イラン映画界の巨星、パナヒ監督の『熊は、いない』が描く社会の裏側とは?
ニューズウィーク日本版 / 2023年9月13日 10時30分
パナヒが男女の密会を撮影したと疑われることには、まさにカメラが介在している。その結果、パナヒのもとに、ゴザルの結婚相手の親戚や村長などがやってきて、写真を要求する。パナヒが撮ってないと否定すると、証人の子供まで連れてくる。うんざりしたパナヒがメモリーカードそのものを渡しても、彼らは納得しない。パナヒは宣誓所に行って、神に誓うはめになる。
村人たちは、形だけで丸く収めることしか頭にない。ある村人は宣誓所に向かうパナヒに、和解のためなら嘘の証言をしたって構わないというようなことを語る。しかし、そんな揉め事の間に、当事者はないがしろにされ、追いつめられていく。
パナヒが撮影しているドキュメンタリードラマにも同じことがいえる。その伏線といえるものは、早い段階から見え隠れしている。たとえば、回線が切れて連絡がつかなくなったパナヒを心配した助監督のレザが、その夜にパスポートで検問所を通って村までやってくることだ。レザは、村に滞在するパナヒが国境を越えるつもりなのではと考え、密輸人に顔が利く知人に仲介を頼み、国境まで安全に行ける手はずを整えていた。
パナヒは国境から撮影が行われている街の灯りを眺めるが、そんな行動が彼の立場を悪くする。ガンバルは、パナヒの車に着いた土埃から彼が国境に行ったことをすぐに見抜く。なぜ土埃だけでそれがわかるかといえば、村人たちが国境に深く関わっているからだ。彼らは、パナヒが国境警察にマークされることを避け、形だけで丸く収めなければならなくなる。
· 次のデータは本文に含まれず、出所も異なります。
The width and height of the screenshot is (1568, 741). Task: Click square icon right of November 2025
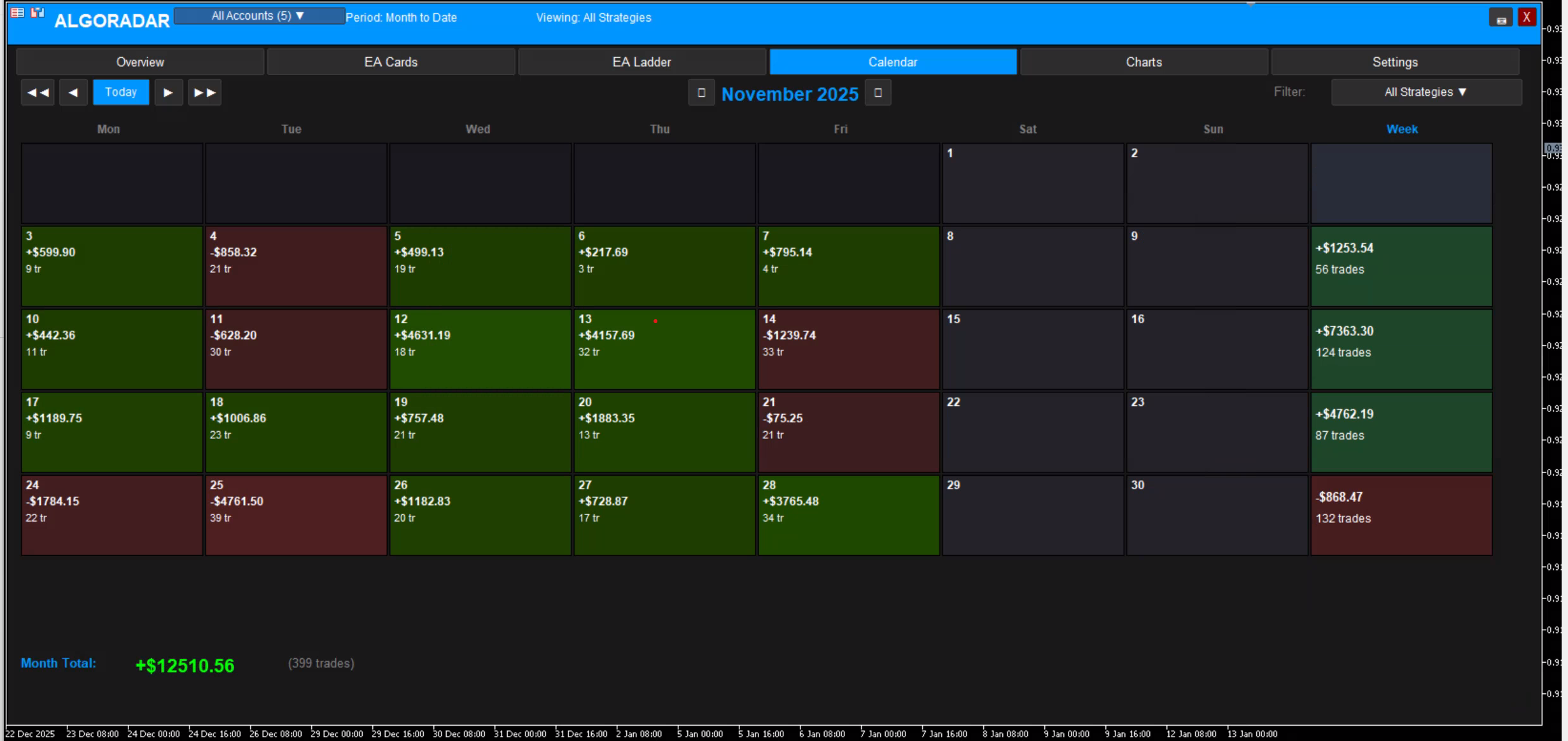coord(878,93)
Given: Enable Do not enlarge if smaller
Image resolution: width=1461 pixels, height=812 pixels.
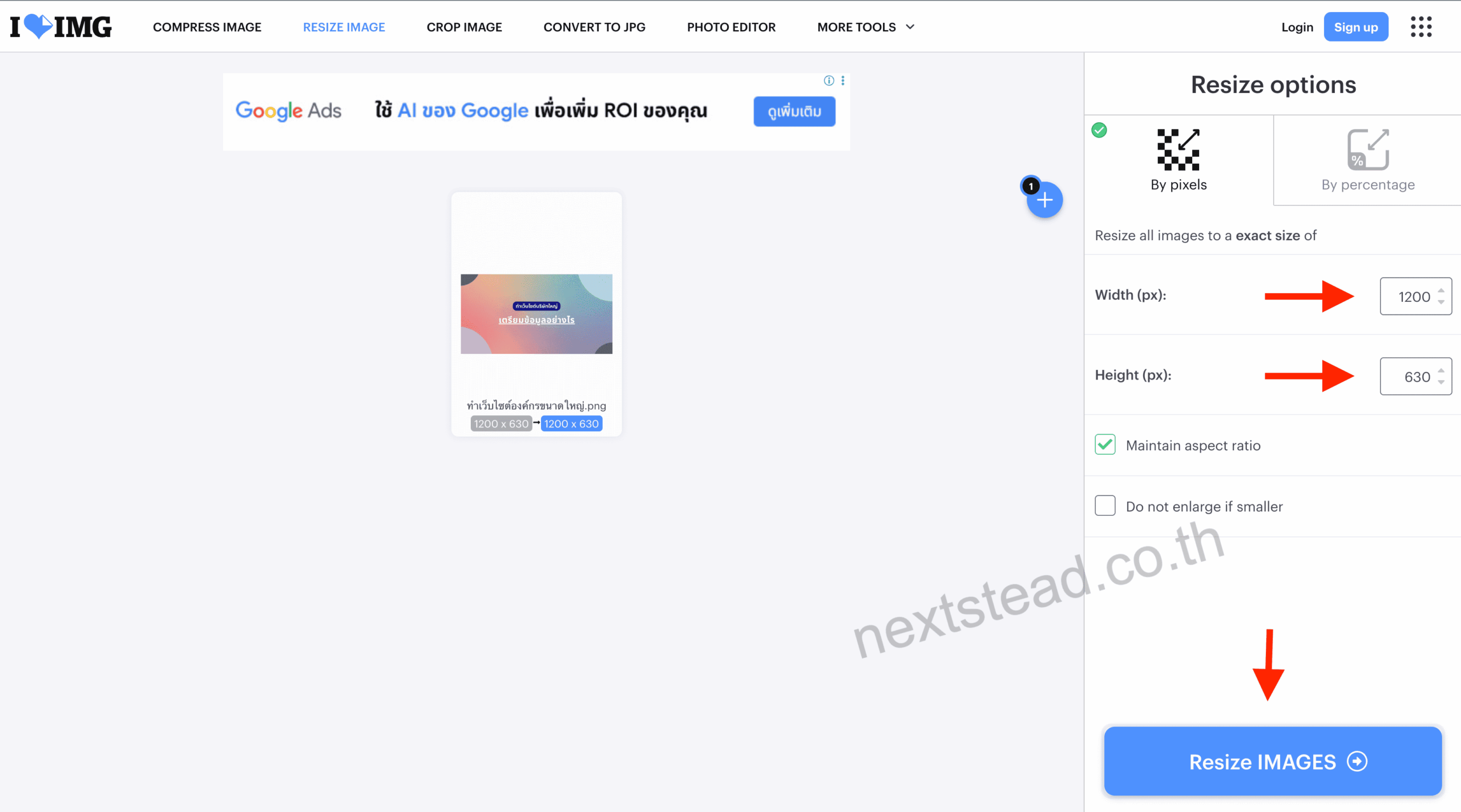Looking at the screenshot, I should click(1105, 506).
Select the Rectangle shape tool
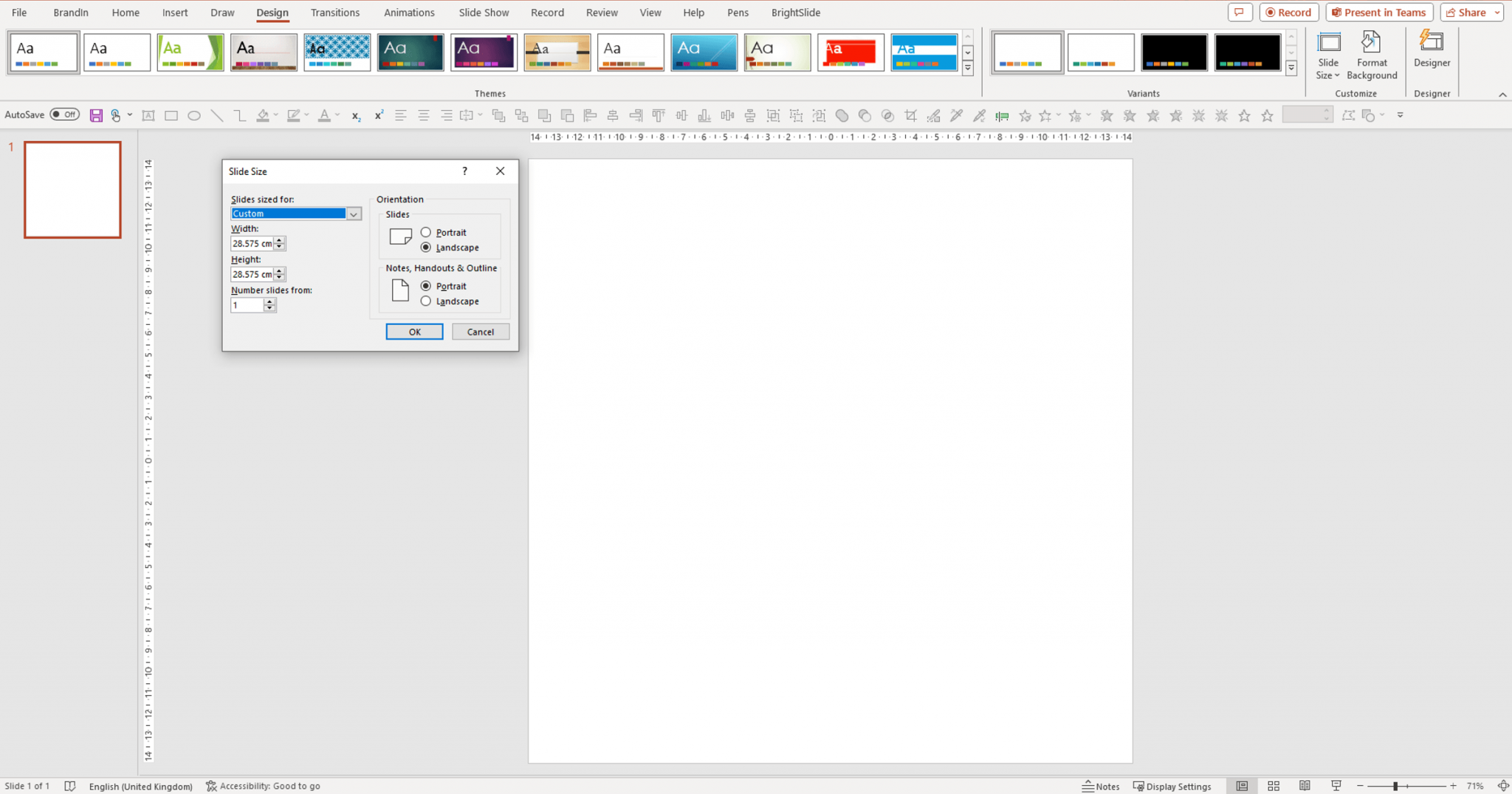1512x794 pixels. (x=171, y=115)
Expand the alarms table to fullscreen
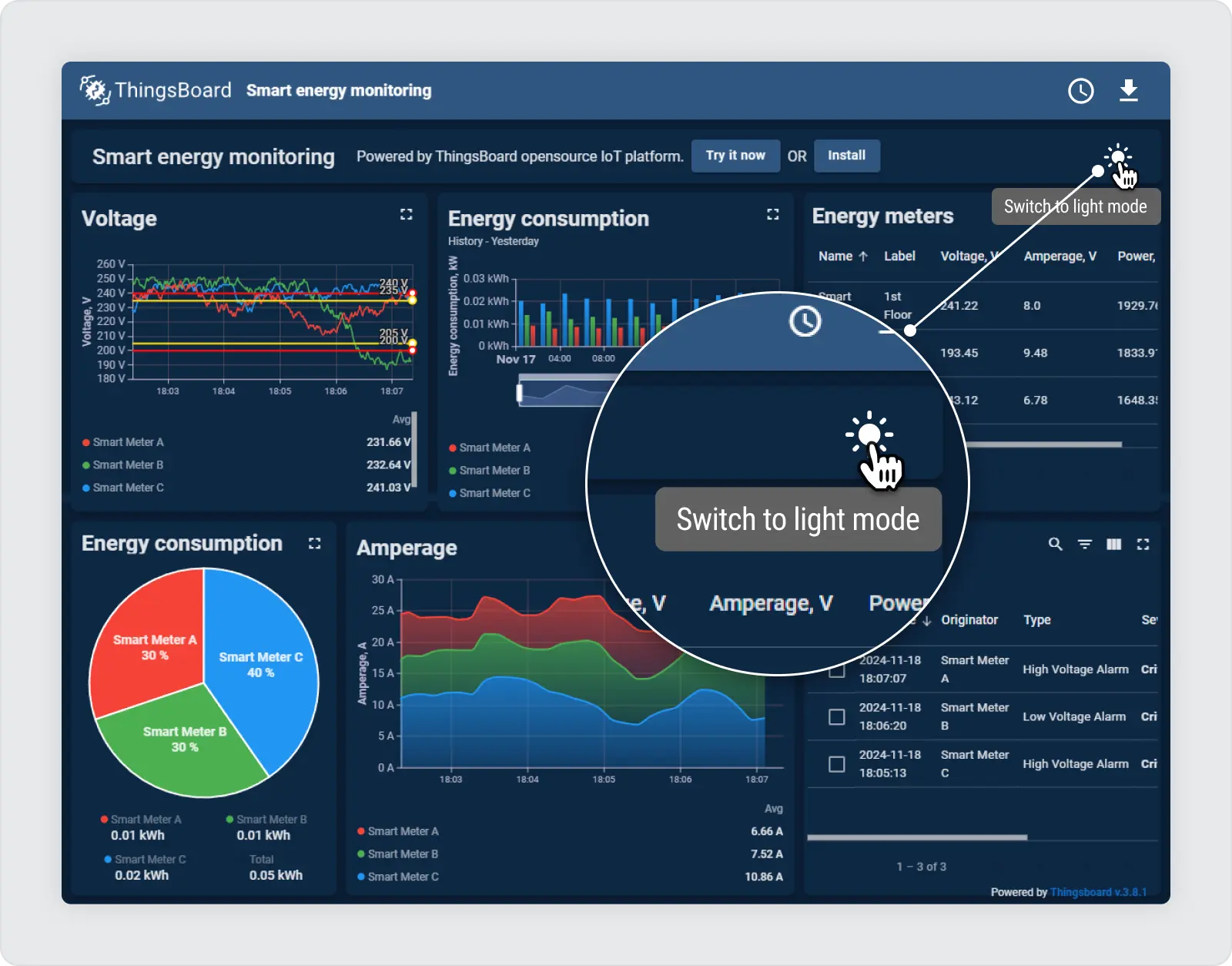 [1143, 544]
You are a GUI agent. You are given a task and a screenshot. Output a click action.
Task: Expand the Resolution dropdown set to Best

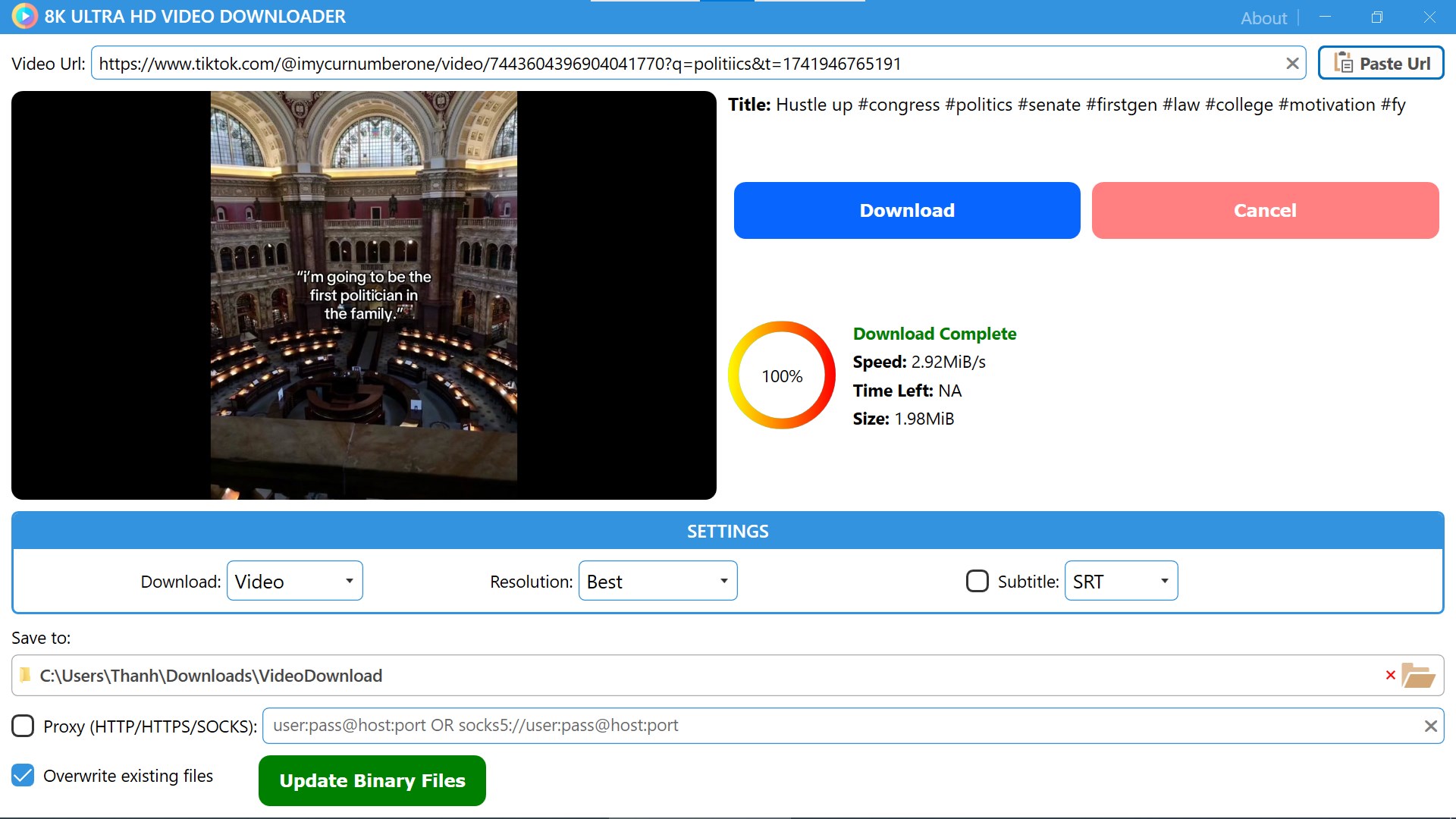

そんな国境をめぐる闇の領域は、ドキュメンタリードラマにも影響を及ぼす。バクティアールがパスポートを手に入れ、ザラと脱出できるかどうかは手配師にかかっている。だが、カメラが追いかけようとしても手配師はそれを許さず、バクティアールとどこかに消える。そしていつしかドキュメンタリードラマは、現実から乖離した、問題を形だけで丸く収めようとするような物語になっている。
劇中のドキュメンタリードラマも含め、本作でなかなか見えてこないのは、ザラやゴザルという女性たちの実像や本音だが、そこに光があたるときにはすべてが手遅れになっている。